Obama already apologized to millions of Americans whose existing plans were canceled despite the president's pledge that "if you like the plan you have, you can keep it." But the president also repeatedly promised consumers that “if you like your doctor, you will be able to keep your doctor. Period."

Cigna Health Insurance executives have acknowledged that they would be limiting the choices offered to consumers. That kind of shift in the industry means that a policy bought on Obamacare's insurance exchanges likely would provide far fewer choices than employer-sponsored plans do now.

The limiting of choices also could require consumers in less populous states to drive further for in-network medical attention than they do now.

"In New Hampshire, the health care law cuts out 10 of the 26 hospitals in the state," said Betsy McCaughey, the former lieutenant governor of New York and an Obamacare critic.

In California, many top hospitals, including Cedars-Sinai Medical Center, will not participate in most exchange plans.

"Only a select few plans will provide full coverage for care from Cedars-Sinai Medical Center and our physicians," the hospital announced to patients on its website.

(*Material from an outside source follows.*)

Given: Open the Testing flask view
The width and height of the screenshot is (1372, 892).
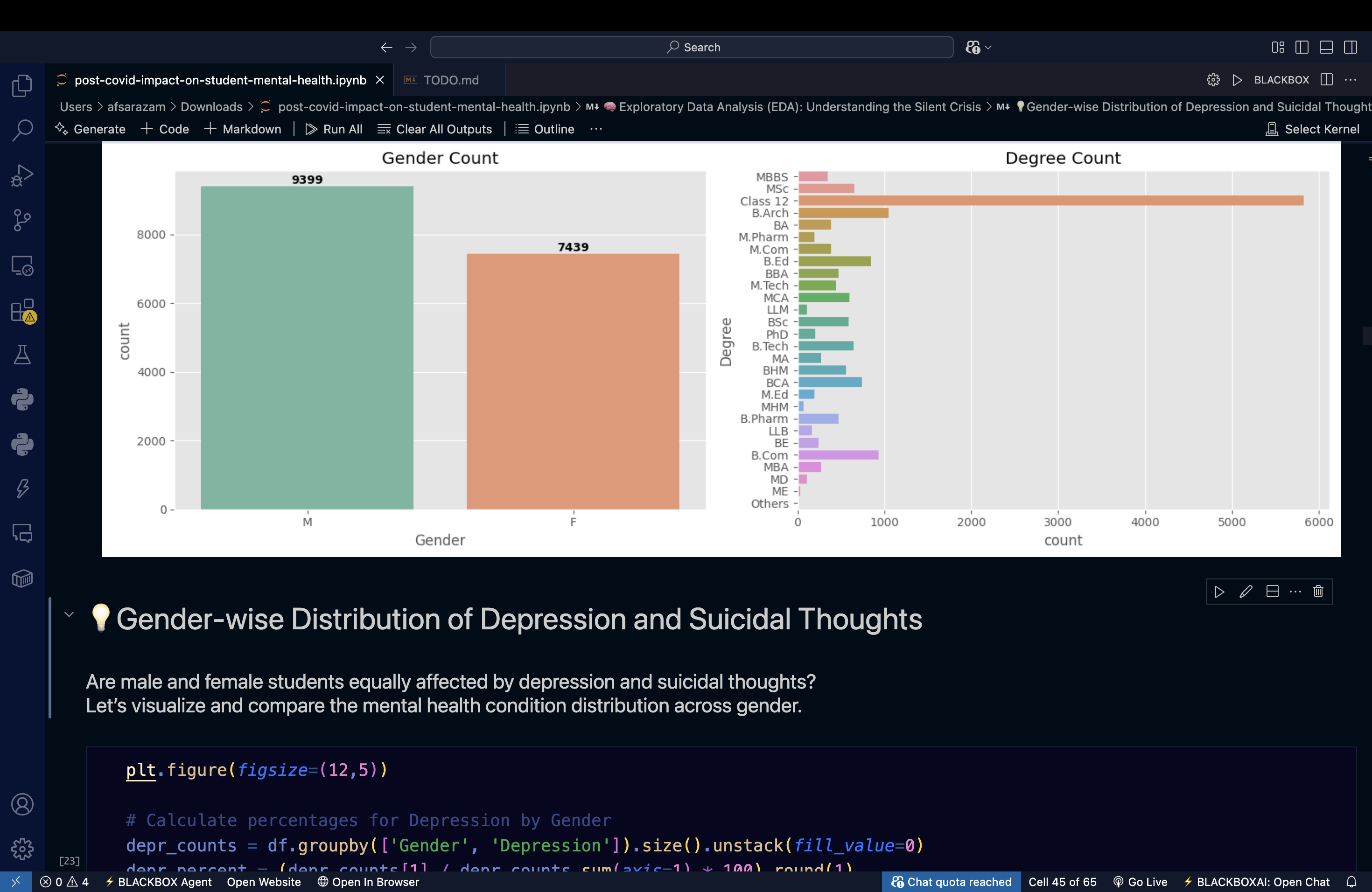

The exchanges will mostly steer clear of many of the nation's top academic hospitals because those providers tend to provide more extensive and expensive care, industry officials said. Insurers also are likely to include in their networks the doctors they deem the most cost effective.

The Medical Group Management Association in September surveyed nearly 48,000 physicians about the health care exchanges and found that less than 30 percent of those doctors planned to participate in the exchanges. Another 40 percent said they would consider joining an exchange, the survey showed.

Nearly 60 percent of the doctors who decided not to participate in the exchanges said they ruled it out because they feared that low reimbursement rates from exchange-purchased insurance plans would threaten their practices.

"Cost is a huge factor," Anders M. Gilberg, a lobbyist with MGMA. "The plans have made no secret of the fact that the way they are offering lower premiums to patients and benefit options on the exchanges is either by reducing reimbursement rates to physicians or narrowing the networks or controlling the number of physicians. They are contracting with fewer physicians and the reimbursement rates are lower relative to plans outside the exchanges."

The reimbursement rates on exchange-purchased plans will vary, but they are expected to parallel rates now paid to doctors under Medicaid (86 cents per $1) and Medicare (91 cents per $1).

McCaughey said Obamacare will operate much like Health Maintenance Organizations, or HMOs, operate now. Under that model, consumers often must choose between lower premiums or greater choice of providers. To keep costs — and premiums — low, insurers impose restrictions like shorter hospital stays and fewer choices of doctors.

The new health care law, McCaughey said, "was designed to ensure continuity of care for lower income people."